The inductance conversion calculator helps you change the measurement of inductance. It works between different units, like picohenries (pH) and kilohenries (kH), and others in between.
| picohenry (pH) | nanohenry (nH) | microhenry (µH) |
|---|---|---|
| 1 | 0.001 | 0.000001 |
| 10 | 0.01 | 0.00001 |
| 100 | 0.1 | 0.0001 |
| 1000 | 1 | 0.001 |
| 10000 | 10 | 0.01 |
| 100000 | 100 | 0.1 |
| 1000000 | 1000 | 1 |
| 10000000 | 10000 | 10 |
| 100000000 | 100000 | 100 |
What is Inductance?
Inductance is a property of an electrical conductor. It is a key idea in physics and electrical engineering. Inductance is the ability of a conductor to stop changes in electric current. When the current in a wire changes, a magnetic field is made. This magnetic field then makes a voltage in the wire itself. This new voltage works to fight the change in current. This fight is what we call inductance.
Inductance is a big deal for many electrical circuits. It is in all conductors. But, it is most important in parts called inductors. An inductor is a simple electronic part. It holds energy in a magnetic field. Inductors are often made of a wire coil. The coil shape makes the inductance bigger. The unit for inductance is the henry (H).
How Inductance Works
Think about a coil of wire. You connect it to a battery. Current starts to flow. As the current gets bigger, a magnetic field grows around the coil. This magnetic field is not still. It is changing because the current is changing. This changing magnetic field makes a voltage. This new voltage is called the back EMF (electromotive force). The back EMF has a force that fights the change in current. It tries to stop the current from getting bigger too fast. This fight is the main point of inductance.
When you turn off the battery, the current starts to get smaller. The magnetic field around the coil goes away. This going away magnetic field also makes a voltage. This time, the new voltage has a force that tries to keep the current flowing. It tries to fight the drop in current. This is why inductors can make current flow smoother. They stop fast changes.
The value of an inductor's inductance depends on many things. It depends on how many times the wire is coiled. More coils mean more inductance. It also depends on the size of the coil. A bigger size means more inductance. The material inside the coil, the core, also affects inductance. A core made of a magnetic material, like iron, can make inductance much bigger. The length of the coil matters too. A longer coil has less inductance for its length.
Uses of Inductance
Inductors have many uses in electronics. They are key parts in many circuits. One common use is in filters. Inductors can be used to take out bad frequencies from a signal. For example, they can be part of a low-pass filter. This filter lets low-frequency signals pass through but stops high-frequency signals. This is good in sound systems. It can separate low sounds from high sounds.
Inductors are also used in power supplies. They help make direct current (DC) smooth. This is DC that comes from alternating current (AC). Without inductors, the DC current would have bumps. These bumps are bad. Inductors reduce these bumps. This gives a more stable power output.
Another use is in tuning circuits. These circuits are in radios and TVs. An inductor and a capacitor together form a circuit. This circuit can be tuned to a certain frequency. This lets you pick one radio station from many others.

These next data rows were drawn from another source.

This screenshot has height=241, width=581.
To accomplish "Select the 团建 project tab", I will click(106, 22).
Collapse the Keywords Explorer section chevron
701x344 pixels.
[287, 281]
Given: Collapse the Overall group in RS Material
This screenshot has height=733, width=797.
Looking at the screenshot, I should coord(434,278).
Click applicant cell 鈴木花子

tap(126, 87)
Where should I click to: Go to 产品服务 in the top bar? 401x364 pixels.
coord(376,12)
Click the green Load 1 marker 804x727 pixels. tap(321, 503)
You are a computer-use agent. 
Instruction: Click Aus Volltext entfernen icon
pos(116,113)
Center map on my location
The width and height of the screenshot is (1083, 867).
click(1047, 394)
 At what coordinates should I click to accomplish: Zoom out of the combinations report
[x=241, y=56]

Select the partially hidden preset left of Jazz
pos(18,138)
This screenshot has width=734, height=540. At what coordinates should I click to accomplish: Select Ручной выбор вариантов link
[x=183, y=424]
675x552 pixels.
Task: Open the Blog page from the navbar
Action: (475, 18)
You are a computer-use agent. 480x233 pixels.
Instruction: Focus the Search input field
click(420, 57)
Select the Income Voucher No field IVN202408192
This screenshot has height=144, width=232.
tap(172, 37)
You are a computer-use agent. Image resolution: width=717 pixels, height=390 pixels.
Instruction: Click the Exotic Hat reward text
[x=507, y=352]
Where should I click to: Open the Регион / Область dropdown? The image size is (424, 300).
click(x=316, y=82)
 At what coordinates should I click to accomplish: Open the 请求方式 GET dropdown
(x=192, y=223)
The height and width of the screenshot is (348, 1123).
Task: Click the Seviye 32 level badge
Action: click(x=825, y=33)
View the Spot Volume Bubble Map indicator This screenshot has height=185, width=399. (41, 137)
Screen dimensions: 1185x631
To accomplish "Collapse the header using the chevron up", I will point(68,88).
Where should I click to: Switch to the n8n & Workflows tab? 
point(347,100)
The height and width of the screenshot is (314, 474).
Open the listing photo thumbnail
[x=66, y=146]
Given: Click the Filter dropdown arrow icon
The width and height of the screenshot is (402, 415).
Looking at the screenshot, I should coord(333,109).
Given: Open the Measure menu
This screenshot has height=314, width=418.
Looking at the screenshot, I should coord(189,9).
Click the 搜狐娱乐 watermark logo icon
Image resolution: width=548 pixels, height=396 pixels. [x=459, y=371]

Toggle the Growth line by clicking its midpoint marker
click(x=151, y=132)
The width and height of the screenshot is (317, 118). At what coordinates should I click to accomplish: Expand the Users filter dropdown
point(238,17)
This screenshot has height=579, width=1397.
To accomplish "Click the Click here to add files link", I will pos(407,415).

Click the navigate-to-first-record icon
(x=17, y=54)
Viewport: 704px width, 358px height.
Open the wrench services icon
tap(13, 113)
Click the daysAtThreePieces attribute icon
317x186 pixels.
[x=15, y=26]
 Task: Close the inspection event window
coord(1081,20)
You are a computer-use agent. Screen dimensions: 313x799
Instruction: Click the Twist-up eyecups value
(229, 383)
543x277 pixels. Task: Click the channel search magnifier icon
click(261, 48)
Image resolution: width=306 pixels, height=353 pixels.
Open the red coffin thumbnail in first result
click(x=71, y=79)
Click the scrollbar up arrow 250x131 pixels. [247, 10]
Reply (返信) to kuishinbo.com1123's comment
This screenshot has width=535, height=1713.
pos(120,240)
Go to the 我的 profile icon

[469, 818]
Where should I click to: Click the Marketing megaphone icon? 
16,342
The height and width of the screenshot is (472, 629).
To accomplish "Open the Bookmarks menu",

Inductors are also used in transformers. A transformer uses inductance to change the voltage of an AC signal. It has two coils. One coil is the main one. The other is the second one. The main coil has a changing current. This makes a changing magnetic field. This field then makes a current in the second coil. The number of coils decides the voltage change.
To sum up, inductance is a key idea. It is the base for many important electronic parts. The units for inductance go from very small to very large. This is why a conversion calculator is good. It helps people work with these different sizes easily.
FAQ
Inductance and resistance are both properties of electrical parts. They both fight current flow. But they do this in different ways. Resistance fights current flow no matter if it is changing or not. Resistance turns electrical energy into heat. Inductance, on the other hand, only fights changes in current. It does not turn energy into heat. Instead, it holds energy in a magnetic field. When the current does not change, inductance has no effect. But resistance still affects the current.
We have many units for inductance because the values in electronics can be very different. Some parts have very small inductance.
A coil of wire makes inductance because of its shape. When current flows through a wire, it makes a magnetic field around the wire. When the wire is coiled, the magnetic fields from each coil turn add up. This makes the total magnetic field much stronger. A stronger magnetic field means that a change in current will make a bigger voltage. A bigger new voltage means a higher inductance. So, coiling the wire is a way to make inductance bigger. It makes the part better at holding magnetic energy.
Parasitic inductance is a bad inductance. It is in all real electrical parts and wires. For example, a resistor is made to have only resistance. But the wire ends of the resistor have some small inductance. This is parasitic inductance.